◆ Exercise aim:
After locating the line that holds "Viewport: 720px width, 1600px height.", transcribe it and each following line to the end of the records, changing nothing and adding nothing.

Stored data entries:
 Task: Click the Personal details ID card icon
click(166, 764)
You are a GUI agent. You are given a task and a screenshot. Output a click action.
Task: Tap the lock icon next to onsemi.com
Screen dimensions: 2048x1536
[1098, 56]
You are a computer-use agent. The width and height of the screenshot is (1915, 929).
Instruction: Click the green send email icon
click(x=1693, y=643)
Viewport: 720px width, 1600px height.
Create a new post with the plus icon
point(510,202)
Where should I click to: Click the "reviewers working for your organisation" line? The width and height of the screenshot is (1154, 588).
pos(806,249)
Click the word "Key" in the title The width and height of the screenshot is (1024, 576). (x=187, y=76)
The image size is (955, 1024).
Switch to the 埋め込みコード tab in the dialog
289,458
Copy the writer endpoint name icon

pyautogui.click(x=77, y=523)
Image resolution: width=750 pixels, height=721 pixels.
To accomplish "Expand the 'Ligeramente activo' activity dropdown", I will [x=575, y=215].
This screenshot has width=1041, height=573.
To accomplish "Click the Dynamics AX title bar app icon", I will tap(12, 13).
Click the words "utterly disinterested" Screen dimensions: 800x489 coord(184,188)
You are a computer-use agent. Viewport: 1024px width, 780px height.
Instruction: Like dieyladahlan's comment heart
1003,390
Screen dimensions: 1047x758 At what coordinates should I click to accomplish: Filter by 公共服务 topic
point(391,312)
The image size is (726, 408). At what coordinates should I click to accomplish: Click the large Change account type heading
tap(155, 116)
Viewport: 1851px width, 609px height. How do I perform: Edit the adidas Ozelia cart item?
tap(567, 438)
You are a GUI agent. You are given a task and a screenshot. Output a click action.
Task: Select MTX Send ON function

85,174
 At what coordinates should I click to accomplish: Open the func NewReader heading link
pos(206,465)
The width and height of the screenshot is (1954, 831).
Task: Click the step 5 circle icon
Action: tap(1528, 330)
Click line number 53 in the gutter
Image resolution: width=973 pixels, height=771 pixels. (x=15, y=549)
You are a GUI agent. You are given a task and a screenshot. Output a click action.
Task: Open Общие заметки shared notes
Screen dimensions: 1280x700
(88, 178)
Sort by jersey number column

◆ Written response:
Viewport: 720px width, 1600px height.
Create a new post with the plus icon
point(510,202)
Where should I click to: Click the "reviewers working for your organisation" line? The width and height of the screenshot is (1154, 588).
pos(806,249)
Click the word "Key" in the title The width and height of the screenshot is (1024, 576). (x=187, y=76)
The image size is (955, 1024).
Switch to the 埋め込みコード tab in the dialog
289,458
Copy the writer endpoint name icon

pyautogui.click(x=77, y=523)
Image resolution: width=750 pixels, height=721 pixels.
To accomplish "Expand the 'Ligeramente activo' activity dropdown", I will [x=575, y=215].
This screenshot has width=1041, height=573.
To accomplish "Click the Dynamics AX title bar app icon", I will tap(12, 13).
Click the words "utterly disinterested" Screen dimensions: 800x489 coord(184,188)
You are a computer-use agent. Viewport: 1024px width, 780px height.
Instruction: Like dieyladahlan's comment heart
1003,390
Screen dimensions: 1047x758 At what coordinates should I click to accomplish: Filter by 公共服务 topic
point(391,312)
The image size is (726, 408). At what coordinates should I click to accomplish: Click the large Change account type heading
tap(155, 116)
Viewport: 1851px width, 609px height. How do I perform: Edit the adidas Ozelia cart item?
tap(567, 438)
You are a GUI agent. You are given a task and a screenshot. Output a click action.
Task: Select MTX Send ON function

85,174
 At what coordinates should I click to accomplish: Open the func NewReader heading link
pos(206,465)
The width and height of the screenshot is (1954, 831).
Task: Click the step 5 circle icon
Action: tap(1528, 330)
Click line number 53 in the gutter
Image resolution: width=973 pixels, height=771 pixels. (x=15, y=549)
You are a GUI agent. You are given a task and a screenshot. Output a click action.
Task: Open Общие заметки shared notes
Screen dimensions: 1280x700
(88, 178)
Sort by jersey number column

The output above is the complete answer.